There was not muscle tenderness. Tone was normal in the knee and ankle, and there was/was not clonus. There was not an enlarged common peroneal nerve (CMT).

 

There was weakness of hip abduction, ankle dorsiflexion, eversion and inversion. Plantarflexion was spared.

 

Reflexes were normal in the knee and ankle.

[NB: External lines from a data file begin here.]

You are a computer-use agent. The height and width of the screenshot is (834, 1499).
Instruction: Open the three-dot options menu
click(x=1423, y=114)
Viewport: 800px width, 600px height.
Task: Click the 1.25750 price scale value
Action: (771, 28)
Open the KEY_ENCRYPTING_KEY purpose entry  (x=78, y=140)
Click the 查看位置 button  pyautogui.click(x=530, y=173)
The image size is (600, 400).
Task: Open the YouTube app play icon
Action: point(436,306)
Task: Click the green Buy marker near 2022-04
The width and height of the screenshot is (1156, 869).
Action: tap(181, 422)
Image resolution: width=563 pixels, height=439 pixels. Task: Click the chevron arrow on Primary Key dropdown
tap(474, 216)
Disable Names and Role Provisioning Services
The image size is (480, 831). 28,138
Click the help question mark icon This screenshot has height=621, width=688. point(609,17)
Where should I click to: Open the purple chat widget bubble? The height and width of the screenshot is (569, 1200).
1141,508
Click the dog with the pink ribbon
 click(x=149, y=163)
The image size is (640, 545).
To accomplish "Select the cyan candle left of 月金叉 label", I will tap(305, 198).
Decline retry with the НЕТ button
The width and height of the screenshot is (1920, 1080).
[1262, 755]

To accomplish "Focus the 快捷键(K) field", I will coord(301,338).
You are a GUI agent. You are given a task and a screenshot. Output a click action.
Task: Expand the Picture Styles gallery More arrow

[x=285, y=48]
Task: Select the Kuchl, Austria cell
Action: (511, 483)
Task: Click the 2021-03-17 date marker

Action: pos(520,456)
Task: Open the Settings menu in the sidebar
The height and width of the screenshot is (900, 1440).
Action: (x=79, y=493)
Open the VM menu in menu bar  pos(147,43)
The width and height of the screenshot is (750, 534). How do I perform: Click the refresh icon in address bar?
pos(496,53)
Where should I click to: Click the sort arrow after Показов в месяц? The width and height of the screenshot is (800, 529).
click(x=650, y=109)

Plantar response was downgoing/inadequately assessed due to withdrawal.

 

Coordination was normal on heel-shin, toe-finger and foot tapping assessment.

 

Sensation was reduced asymmetrical in a dermatomal distribution over the dorsum of the foot and lateral calf extending up to the thigh, consistent with the L5 distribution.

 

In summary this patient has a foot drop, likely secondary to a L5 lesion.

 

Differentials include:

  • Common peroneal - however inversion would be spared, and the sensory deficit does not fit

  • Sciatic nerve palsy - however, plantarflexion and inversion would be impaired, and the sensory deficit does not fit

  • Lumbosacral plexus lesion

  • A peripheral motor neuropathy

  • Motor neuron disease - however, there should be no sensory deficits

  • Distal myopathy

Mononeuropathy - Foot Drop - Sciatic Nerve Lesion

Thank you for asking me Harry who presented with foot drop.

 

The salient findings on examination were a high-steppage gait with a right/left foot drop with associated weakness of knee flexion, plantarflexion, ankle eversion, ankle inversion, with loss of the ankle jerk and plantar response (but preserved knee reflex), with a sensory deficit over the posterior thigh and below the knee, which is consistent with a sciatic nerve lesion.